- Born: Sukalawat Phuangsombat 30 October 2005 (age 20) Chachoengsao, Thailand
- Genres: Hip-hop;
- Occupation: Singer
- Instruments: Vocal; autotune;
- Years active: 2020–present

= Sprite (rapper) =

Thai rapper (born 2005)

Sukalawat Phuangsombat (ศุกลวัฒน์ พวงสมบัติ; born 30 October 2005), nicknamed Sprite (สไปร์ท), is a Thai rapper.

== History ==
Sukalawat Phuangsombat was born on 30 October 2004 at Chachoengsao as an older child of a family of 2 children. His family was moderately wealthy. His father worked in a company while his mother worked at a hospital. He and his family often spends their weekends earning money to support the family, often selling things at flea markets and festivals. Sukollawat is patient in earning money and is determined to study. Sukollawat began his secondary education at Phra Phimon Seni School (Prom Hongsakul).

Sukalawat became famous after he joined the Super Ten Season 2 competition in singing Lukthung songs, which he had practiced, until he became a topic of discussion in online society.
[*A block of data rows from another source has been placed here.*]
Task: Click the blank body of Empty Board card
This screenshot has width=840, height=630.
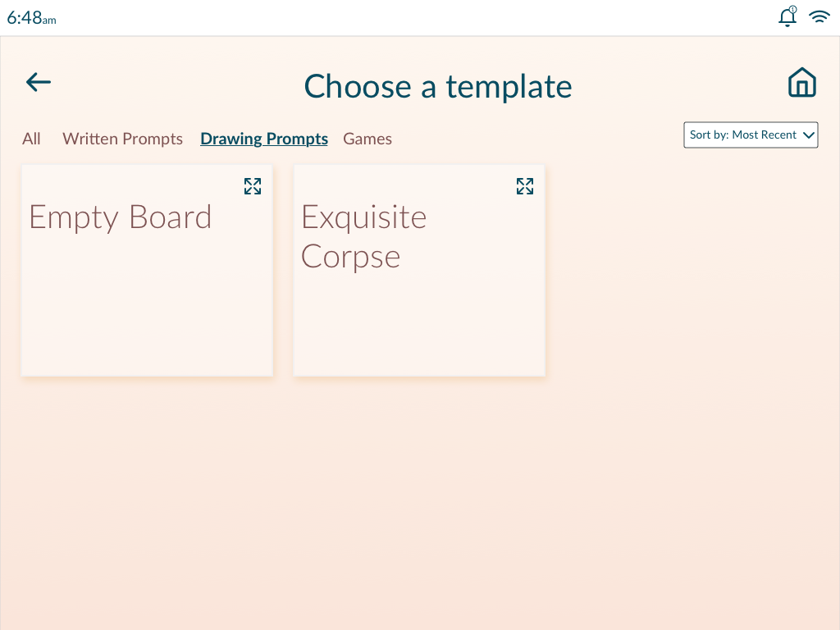Action: tap(147, 305)
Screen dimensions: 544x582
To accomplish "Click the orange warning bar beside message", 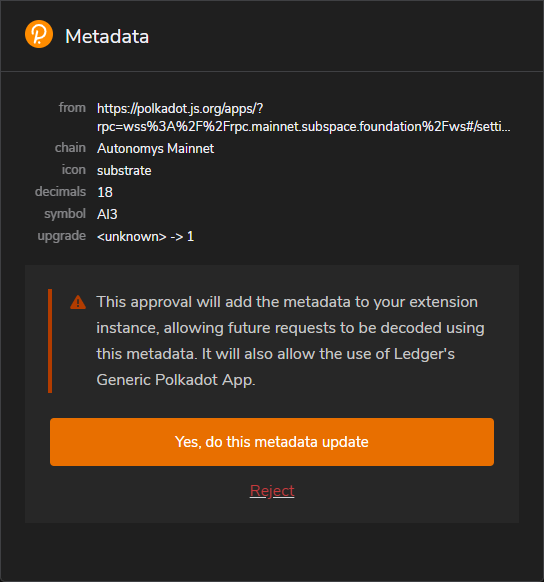I will point(50,341).
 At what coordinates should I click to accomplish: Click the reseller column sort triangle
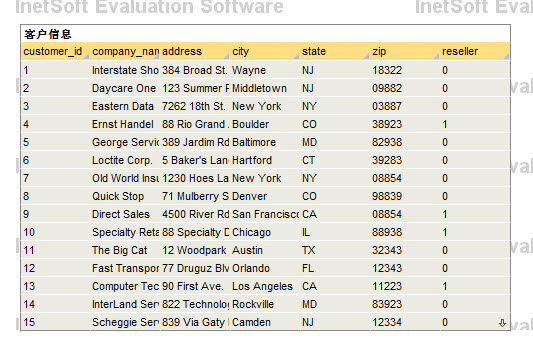[506, 57]
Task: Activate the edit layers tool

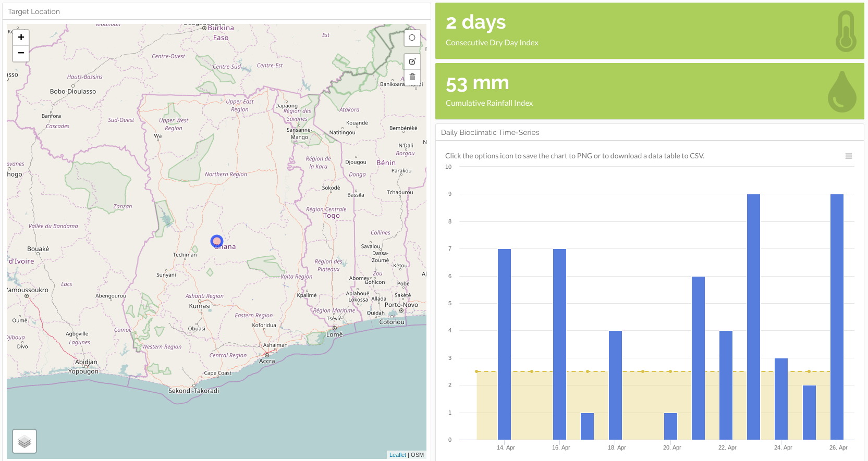Action: click(x=412, y=61)
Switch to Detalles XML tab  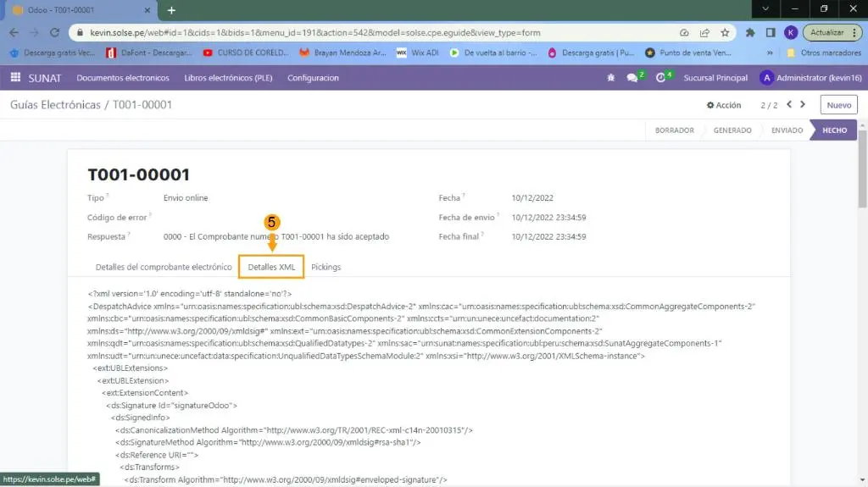coord(271,267)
Sukalawat's song with GUYGEEGEE "Thon (ทน)" has generated over 400 million views.

== Discography ==

=== EPs ===

- My Type (2024)

=== Digital singles ===

- "ไอ้ต้าว" (2020)
- "ดาวดึงส์" (2021)
- "บังอร" (2021)
- "ย้าย" (2021)
- "Kiminoto" (2022)
- "ไอ้หนุ่ย" (2022)
- "BTS" (2022)
- "Rak Krai Mai Pen" (2022)
- "สาวเมืองน่าน" (2023)
- "Deity" (2023)
- "Bad" (2023)
- "Jiggo" (2023)
- "คนละมอง" (2023)
- "สองล้อไม่ง้อสองรัก" (2024)

=== Special singles ===

- "เพชรเม็ดโต" (2020)
- "ปิก้า ปิก้า" (2020)
- "เดียวดาย" (2020)
- "Uzi" (2020)
- "สตาร์ตดียกแก๊ง" (2021)

=== Collaborations ===

- "ตะขาบ" (with Various artists) (2020)
- "Trap in the Jungle" (with GUYGEEGEE) (2020)
- "Trust Again" (with Matthaios, Raisa, & YonnyBoii) (2021)
- "อิตา อิตา" (with OG BOBBY & DON KIDS) (2021)
- "ทน" (with GUYGEEGEE) (2021)
- "7777777" (with Various artists) (2021)
- "ปิ้ว ปิ้ว" (with GUYGEEGEE) (2021)
- "ทน (Songkran Remix)" (with GUYGEEGEE) (2022)
- "ปิ้ว ปิ้ว (Songkran Remix)" (with GUYGEEGEE) (2022)
- "XOXO" (with Repezen Foxx) (2022)
- "HYPE TRAIN Cypher - All HYPE TRAIN Artists" (with Various artists) (2023)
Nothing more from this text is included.